## SELECTION
## START
# ash trees



## bigbuck (Mar 17, 2001)

How much are ash trees worth as standing timber? Just looking for a ballpark figure per cord?


----------



## bigcountrysg (Oct 9, 2006)

It really is a regional thing. By me you can get ash per face cord for about 45 dollars.


----------



## bone (Sep 17, 2010)

i get it for free. most around here are standing dead and several property owners i know just want them cleared out. good for me, i burn wood


----------



## PLUMMER47 (Dec 9, 2006)

I think you'd have to find a buyer for that specific specie. Similar to selling maple as a hardwood vs selling to a veneer buyer that pays 10 times more. Ash is for baseball bats from what I read. That would be a cool thread here just for timber buyers and for hunters getting the most out of their land management. You hear of so many stories of timber consultants not getting or paying prime price for goood wood. Versus a few threads where someone is getting 50K-80K for 10 acres of select cut maples for veneer.


----------



## wintrrun (Jun 11, 2008)

bigbuck said:


> How much are ash trees worth as standing timber? Just looking for a ballpark figure per cord?


 
Standing live? Contact a few timber buyers quickly.

Standing dead? 45-50 per face cord , cut and split


----------



## Forest Meister (Mar 7, 2010)

bigbuck said:


> How much are ash trees worth as standing timber? Just looking for a ballpark figure per cord?


Size, quantity & quality, access and distance to market are big considerations. If sawlog sized trees then quality is REALLY important. Prices differ between black ash (basically a swamp species)and white ash.

In my area where W. ash is not a major component in the hardwoods stumpage prices have been hanging between $150/M and $250/M depending on the above considerations. Pulp prices running between $15/cd and $30/cd when sold in conjunction with other hardwood species. The lower prices for selective cut stands where the volumes are low and the logging a bit more challenging. FM


----------



## Steve (Jan 15, 2000)
## END
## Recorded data
## START
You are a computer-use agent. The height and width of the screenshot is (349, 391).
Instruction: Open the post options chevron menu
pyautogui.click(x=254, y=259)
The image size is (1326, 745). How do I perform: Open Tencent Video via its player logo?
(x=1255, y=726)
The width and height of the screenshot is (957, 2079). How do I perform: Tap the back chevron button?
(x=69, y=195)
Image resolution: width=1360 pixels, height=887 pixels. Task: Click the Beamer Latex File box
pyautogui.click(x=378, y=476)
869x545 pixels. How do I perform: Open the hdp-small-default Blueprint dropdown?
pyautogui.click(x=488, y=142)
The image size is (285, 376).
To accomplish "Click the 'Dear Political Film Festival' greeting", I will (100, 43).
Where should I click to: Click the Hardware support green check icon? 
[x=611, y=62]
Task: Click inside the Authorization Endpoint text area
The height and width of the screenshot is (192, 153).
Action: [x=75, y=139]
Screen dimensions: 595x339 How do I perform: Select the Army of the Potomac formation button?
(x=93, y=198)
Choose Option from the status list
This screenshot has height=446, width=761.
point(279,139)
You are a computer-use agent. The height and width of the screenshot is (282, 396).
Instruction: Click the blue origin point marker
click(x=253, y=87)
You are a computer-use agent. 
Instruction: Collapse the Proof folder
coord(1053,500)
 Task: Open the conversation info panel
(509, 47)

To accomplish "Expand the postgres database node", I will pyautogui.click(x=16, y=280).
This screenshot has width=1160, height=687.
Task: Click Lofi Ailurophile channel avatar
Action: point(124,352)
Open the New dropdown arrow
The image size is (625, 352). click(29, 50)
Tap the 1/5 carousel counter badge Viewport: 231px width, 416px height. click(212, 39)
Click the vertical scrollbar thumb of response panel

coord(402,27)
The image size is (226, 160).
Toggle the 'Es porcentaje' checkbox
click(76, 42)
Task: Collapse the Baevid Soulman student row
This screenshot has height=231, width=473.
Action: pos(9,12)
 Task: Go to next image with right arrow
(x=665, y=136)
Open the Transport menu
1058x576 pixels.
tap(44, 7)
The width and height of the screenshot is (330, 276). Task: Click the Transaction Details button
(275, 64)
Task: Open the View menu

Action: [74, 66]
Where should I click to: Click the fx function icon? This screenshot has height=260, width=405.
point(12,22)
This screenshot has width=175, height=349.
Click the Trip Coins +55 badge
## END
## STATED PROBLEM 1
Summarize the thread on ash trees in two sentences.
## STATED PROBLEM 2
Resume the thread on ash trees from the point where it stops.

## WRITTEN ANSWER 1
A forum member asks for a ballpark figure per cord for standing ash timber, and replies note that prices are regional, that ash firewood runs about $45 to $50 per face cord, and that one poster gets dead ash free from property owners who want it cleared. Another reply names size, quantity, quality, access, and distance to market as key factors and reports white ash stumpage of $150/M to $250/M and pulp at $15/cd to $30/cd in that poster's area.

## WRITTEN ANSWER 2
If nothing else, it's some good burning.


----------



## ih772 (Jan 28, 2003)

It is great burning for sure.....burns nice and hot and no popping.


----------



## anon442018 (Jul 12, 2010)

Factors influencing the price will include, volume, quality, logs or pulp and where the trees are located. Moving the equipment to a sale can be costly for the logger. He'll want to know how much volume of ash there is and how much other volume there is on the sale. Hope this helps with your dilemna.


----------



## bigbuck (Mar 17, 2001)

Thanks for the replies, I'm talking about standing ash trees in full cords not face cords. I want to open up the canopy, just wondered if they were worth anything.


----------



## Midalake (Dec 7, 2009)

Ash makes great T&G paneling. We are in the process right now of putting the finish on 1600sqft of random width end matched.

Dave 




bigbuck said:


> Thanks for the replies, I'm talking about standing ash trees in full cords not face cords. I want to open up the canopy, just wondered if they were worth anything.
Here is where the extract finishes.